Robotics is a comprehensive technology; a small robot is the culmination of automatic control, measurement, computer technology, artificial intelligence, mechanics, materials, and communication technologies. So, what high-tech aspects are involved in industrial robots? And what is the current state of progress of these technologies?
[Robot Manipulator Structure]
By employing modern design methods such as finite element analysis, modal analysis, and simulation design, the optimized design of robot manipulators can be achieved. New high-strength, lightweight materials are being explored to further improve the load-to-weight ratio. For example, robotics companies like KUKA in Germany have changed the parallel parallelogram structure of robots to an open-chain structure, expanding the robot's working range. Furthermore, the application of lightweight aluminum alloys has significantly improved robot performance.
Furthermore, the adoption of advanced RV reducers and AC servo motors makes the robot manipulator virtually maintenance-free. Mechanisms are evolving towards modularity and reconfigurability. For example, the servo motor, reducer, and detection system are integrated into a single joint module; the entire robot can be constructed by recombining joint modules and link modules; modular assembly robots are already available on the market abroad. Robot structures are becoming more agile, and control systems are becoming increasingly smaller, with both moving towards integration. The use of parallel mechanisms and robot technology to achieve high-precision measurement and processing represents an extension of robot technology towards numerical control technology, laying the foundation for the future integration of robots and numerical control technologies.
Robot Control System
Open and modular control systems are emerging. The trend is towards PC-based open controllers, facilitating standardization and networking. Increased component integration has led to smaller control cabinets with modular structures, significantly improving system reliability, ease of operation, and maintainability. Control system performance has further improved, evolving from controlling standard 6-axis robots to controlling 21 or even 27 axes, achieving software servo control and fully digital control. Human-machine interfaces are becoming more user-friendly, with language and graphical programming interfaces under development. Standardization and networking of robot controllers, as well as PC-based network controllers, have become research hotspots. In addition to further improving the operability of online programming, the practical application of offline programming will be a research focus; offline programming has already been implemented in some fields.
Robotics Sensing Technology
According to Yihe Intelligent Manufacturing Institute, sensors are playing an increasingly important role in robots. In addition to traditional position, velocity, and acceleration sensors, assembly and welding robots also utilize laser sensors, vision sensors, and force sensors. This enables automatic weld seam tracking, automatic object positioning on automated production lines, and precision assembly operations, significantly improving robot performance and environmental adaptability. Remote-controlled robots employ multi-sensor fusion technology, utilizing vision, sound, force, and touch sensors for environmental modeling and decision-making control. To further enhance robot intelligence and adaptability, the use of multiple sensors is key to solving related problems. Research focuses on effective and feasible multi-sensor fusion algorithms, particularly those for nonlinear, non-stationary, and non-normally distributed conditions. Another challenge is the practical application of sensing systems.

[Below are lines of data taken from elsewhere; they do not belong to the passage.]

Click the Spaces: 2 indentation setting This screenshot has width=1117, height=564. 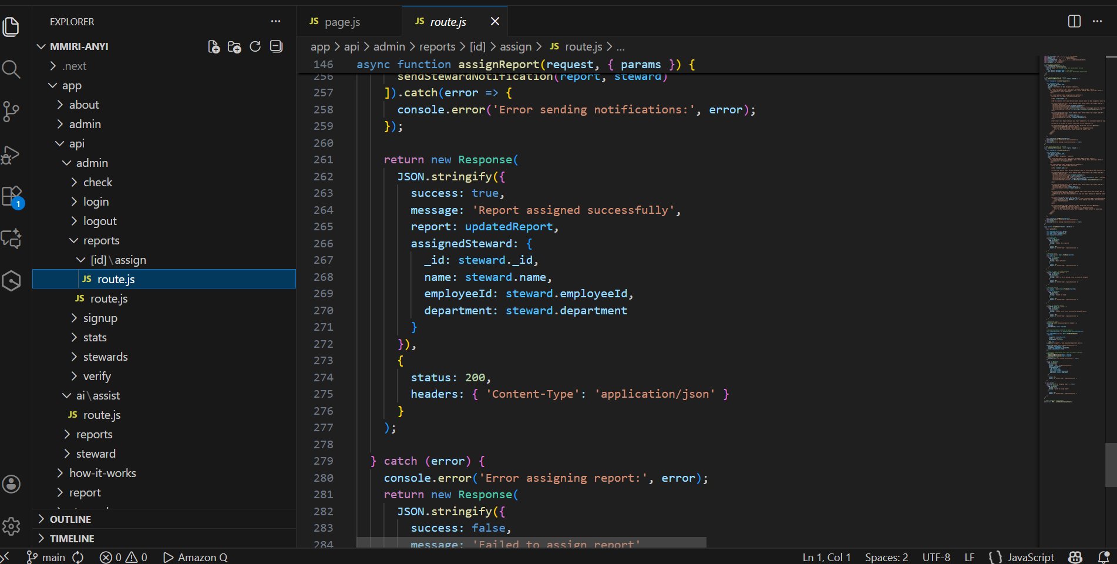tap(886, 557)
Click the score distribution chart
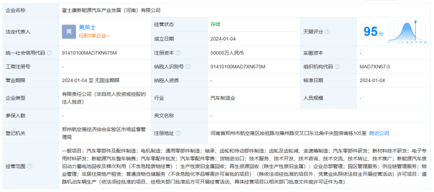Screen dimensions: 434x192 click(407, 31)
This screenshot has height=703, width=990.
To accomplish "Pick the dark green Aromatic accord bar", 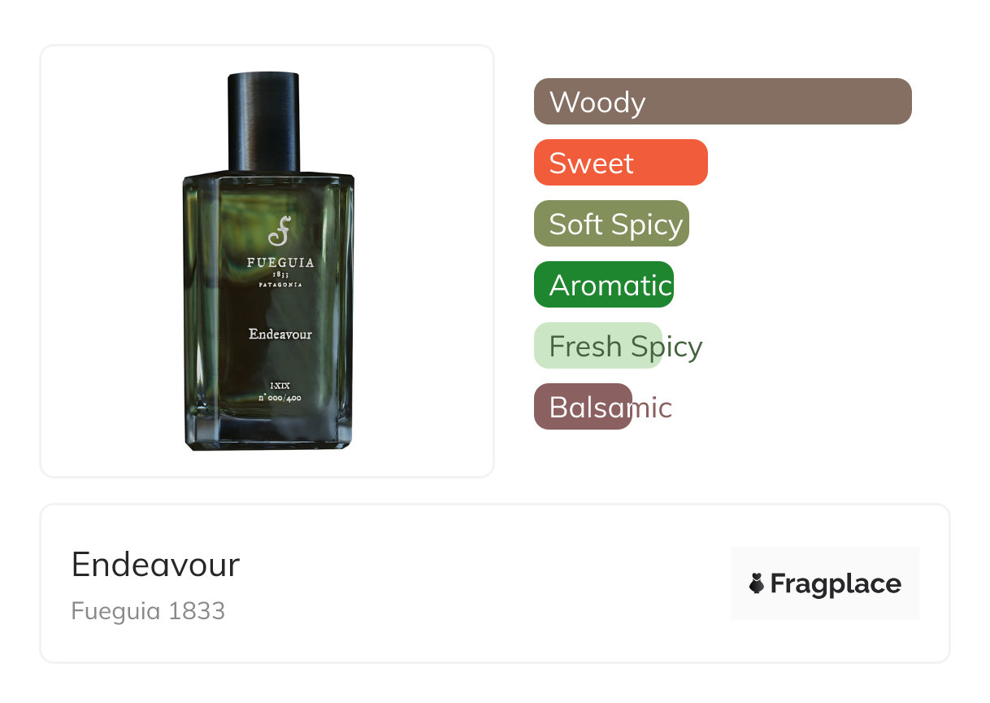I will coord(604,285).
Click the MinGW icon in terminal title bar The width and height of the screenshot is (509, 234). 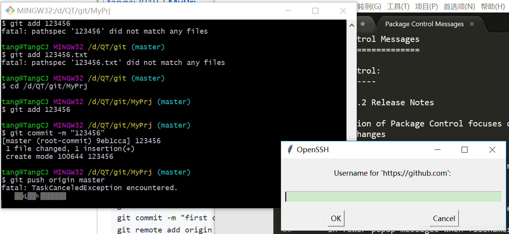9,11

[Network communication function]
The latest robot controllers from Japan's YASKAWA and Germany's KUKA have achieved connectivity with CANbus, Profibus buses, and some networks, enabling robots to take a big step from independent applications to networked applications, and also enabling robots to evolve from dedicated equipment to standardized equipment.
Robot remote control and monitoring technology
In high-risk environments such as nuclear radiation, deep water, and toxic environments, welding or other operations require remotely controlled robots to replace humans. The development of modern remote-controlled robot systems is not characterized by the pursuit of fully autonomous systems, but rather by the focus on human-robot interaction and control. This involves remote control combined with locally autonomous systems to form a complete monitoring and remote control operating system, enabling intelligent robots to move from the laboratory to practical application. The Sojourner robot launched by the United States to Mars is the most famous example of the successful application of such a system. Coordinated control between multiple robots and operators can be achieved through networks to establish large-scale robot remote control systems, allowing for pre-display remote control even in situations with time delays.
Virtual Robotics Technology
The role of virtual reality technology in robotics has evolved from simulation and preview to process control, such as enabling operators of remotely controlled robots to feel as if they are in a remote working environment. Based on multi-sensor, multimedia, virtual reality, and presence-based technologies, virtual teleoperation and human-machine interaction of robots are achieved.
[Robot Performance-Price Ratio]
Robot performance is constantly improving (high speed, high precision, high reliability, ease of operation and maintenance), while the price per unit is continuously decreasing. The rapid development of microelectronics technology and the application of large-scale integrated circuits have greatly improved the reliability of robot systems. In the past, the mean time between failures (MTBF) of robot systems was typically a few thousand hours, but now it has reached 50,000 hours, meeting the needs of any application.
Multi-agent control technology
This is a brand-new field of robotics research. It mainly focuses on the architecture of multi-agent groups, the mechanisms of communication and negotiation among them, perception and learning methods, modeling and planning, and group behavior control.